| Activity |
Within the entries below, find the portion that opens with the line containing "Viewport: 1568px width, 505px height." and closes with the line containing "Open the third account dropdown of entry a". Retype that portion exactly and only.
---------- Data records ----------
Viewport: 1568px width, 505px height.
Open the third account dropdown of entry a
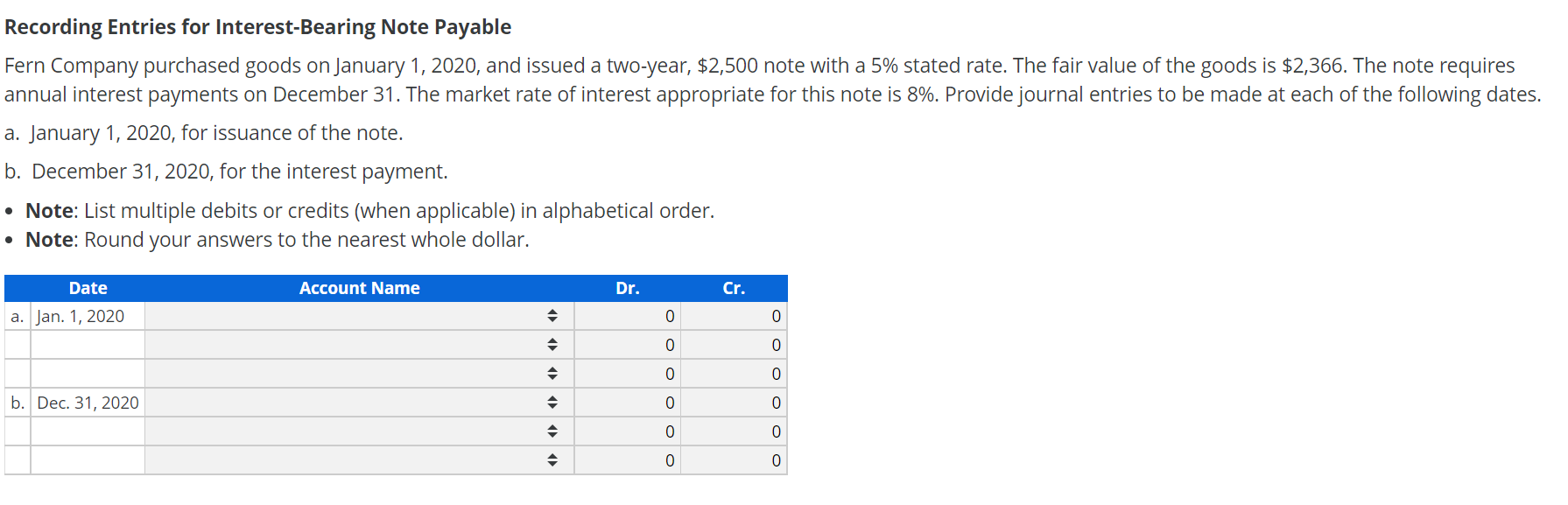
----------
---------- Data records ----------
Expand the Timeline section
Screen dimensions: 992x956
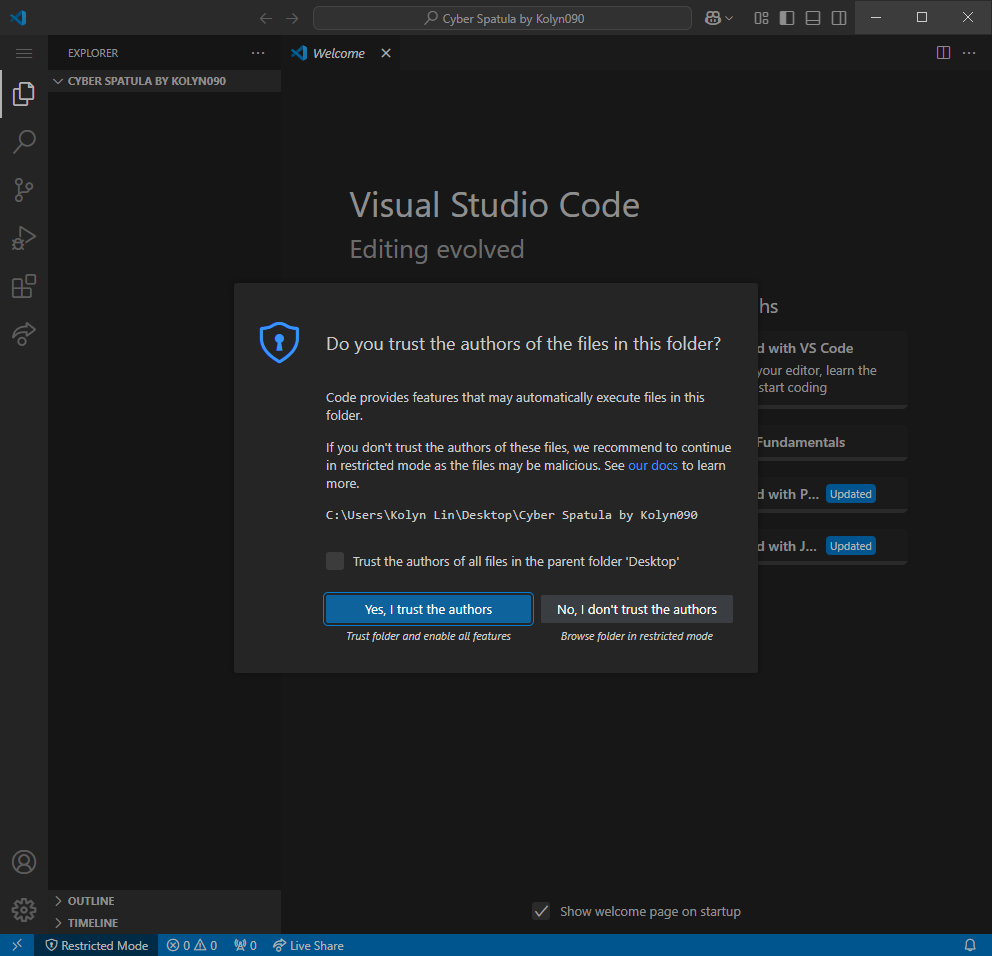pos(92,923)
----------
| Result of the task |
Viewport: 1568px width, 505px height.
Open the third account dropdown of entry a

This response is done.